Mhhh. Da weis ich auch nicht weiter. Ich würde jetzt denken, dass er ne Patition braucht, damit er weis, wo er das drauf installieren soll.

Aber stell deine fragen mal hier rein, damit das ein paar mehr leute lesen.

Windows XP, Vista, Seven, Windows allgemein - Die Hardware-Community für PC-Spieler - PC GAMES HARDWARE EXTREME

ggf. lass es vom Mod umlegen!!!

Obs nun nen Laptop oder Desktop ist, ist ja egal.

Dieses hpfs- oder ntfs hat auf jedenfall was mit Format der Festplatte zu tun, wenn ich mich nicht irre!

Schau da mal. Vielleicht ist da was bei: http://suche.chip.de/ms-dos startpartition erstellen.html

Google hilft. damit man weis, was er überhaupt will.


----------



## medionler (9. August 2009)

achso schade das wir das problem noch nicht lösen können aber danke trotzdem


----------



## Nafets (9. August 2009)

ich hab da mal etwas mitgelesen und ich habe den verdacht das die festplatte mit NTFS formatiert ist und Win95 kann damit nicht umgehen. du bräuchtest eine XP CD oder ein anderes programm auf cd oder disk welche NTFS unterstützt damit du die festplatte neu mit FAT formatieren kannst wenn du wieder win95 inst. willst.


----------



## Nafets (9. August 2009)

ach ja und das probl. mit dem cd treiber sollte eigentlich nicht bestehen. cd laufwerke werden schon ne ganze weile ohne treiber inst. zu müssen erkannt.


----------



## 1821984 (9. August 2009)

Mit XP würde ich vorsichtig sein, da der Laptop noch ein Diskettenlaufwerk hat und da waren die Rechner noch sehr schwach. Kenn auch son Ding. Das sind die Leistungsdaten folgende:

Intel 266Mhz Pentium 2
64 MB Ram

Ob mit sowas XP lauffähig ist?

Das muss doch auch anders gehen.

CD-Laufwerk. Was heist ne ganze weile. Damals mit Win 95 musste man noch alles selbst machen.

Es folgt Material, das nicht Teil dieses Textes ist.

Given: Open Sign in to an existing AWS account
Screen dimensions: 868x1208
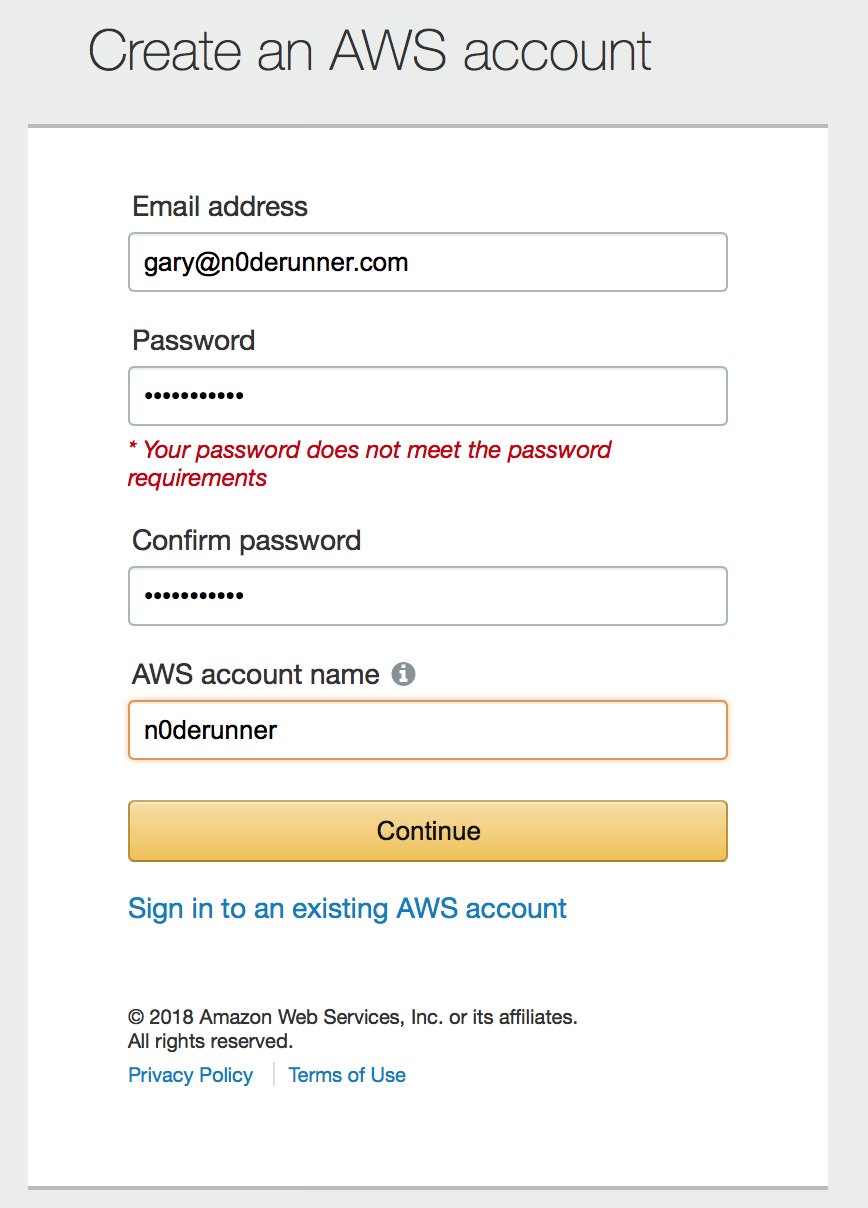Looking at the screenshot, I should (x=347, y=908).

Ich geh davon aus, dass die Festplatte nicht mehr so ist, wie sie mal war und darum auch diese Fehler kommen. in wie weit das eine einfache neuinstallation von Win. beheben kann, kann ich auch nicht genau sagen.


----------



## Nafets (9. August 2009)

er soll ja XP nicht inst. sondern nur damit die inst. einleiten bis zu dem punkt wo die festplatte angezeigt wird und er sie neu partizionieren und formatieren(FAT) kann. danach die inst. abbrechen und win 95 drauf.


----------



## 1821984 (9. August 2009)

achso. Naja wie gesagt ich musste sowas mal machen zu zeiten von win95 und das hab ich alles so hinbekommen. Obs da schon so verschiedene Formate für ne Festplatte gab?


----------



## Nafets (9. August 2009)

ja gab es war aber WinNT u. 2000 vorbehalten. erst mit XP für den home user wurde auch NTFS unterstüzt.


----------



## 1821984 (9. August 2009)

Aber wie kann sich ne Festplatte den einfach umstellen, wenn das OS sowas noch nicht mal unterstützt. Oder können das Werkseinstellungen von der Platte sein.


----------



## Nafets (9. August 2009)

das teil is ja nich neu und ich weiß ja auch nicht was da vorher mal drauf war. es gibt natürlich auch die möglichkeit das die platte defekt ist.
medionler müsste halt mal genaueres über das vorleben infomieren.


----------



## 1821984 (9. August 2009)

das wäre toll. Das die Platte defekt ist, daran hab ich auch schon gedacht! Er sollte mal schreiben, ob die oder das ganze gerät komische Geräusche macht und ob das Bios mit ner Fehlermeldung abbricht, oder ob es ganz normal hochfährt als wenn halt kein OS drauf ist.


----------



## medionler (9. August 2009)

die vorgeschichte kenne ich leider nicht  also wenn nichts drinne ist zeitgt er nach sony an falsches system datenträger wechsel an


----------



## 1821984 (9. August 2009)

hast du das Laptop mit dem Fehler so bekommen? Wurde da mal ne Festplatte getauscht. Besteht die möglichkeit, dass seit einem Festplattentausch der Fehler da ist?


----------



## medionler (9. August 2009)

das notebook habe ich mit dem fehler so bekommen, ob da eine festplatte getauscht worden ist weiß ich nicht


----------



## 1821984 (9. August 2009)

Ja dann muss erstma die Festplatte aufs andere Format gebracht werden und dann wirst du auch was drauf installieren können. Also entweder denn Weg mit XP und formatieren usw. oder wieder ausbauen ggf. woanders ranhängen und mit einem laufenden OS umstellen, aber dafür müsstest du dich nochmal genau mit dem Format schlau machen, welches du nun brauchst, je nach dem welches OS du nun rauf haben willst. 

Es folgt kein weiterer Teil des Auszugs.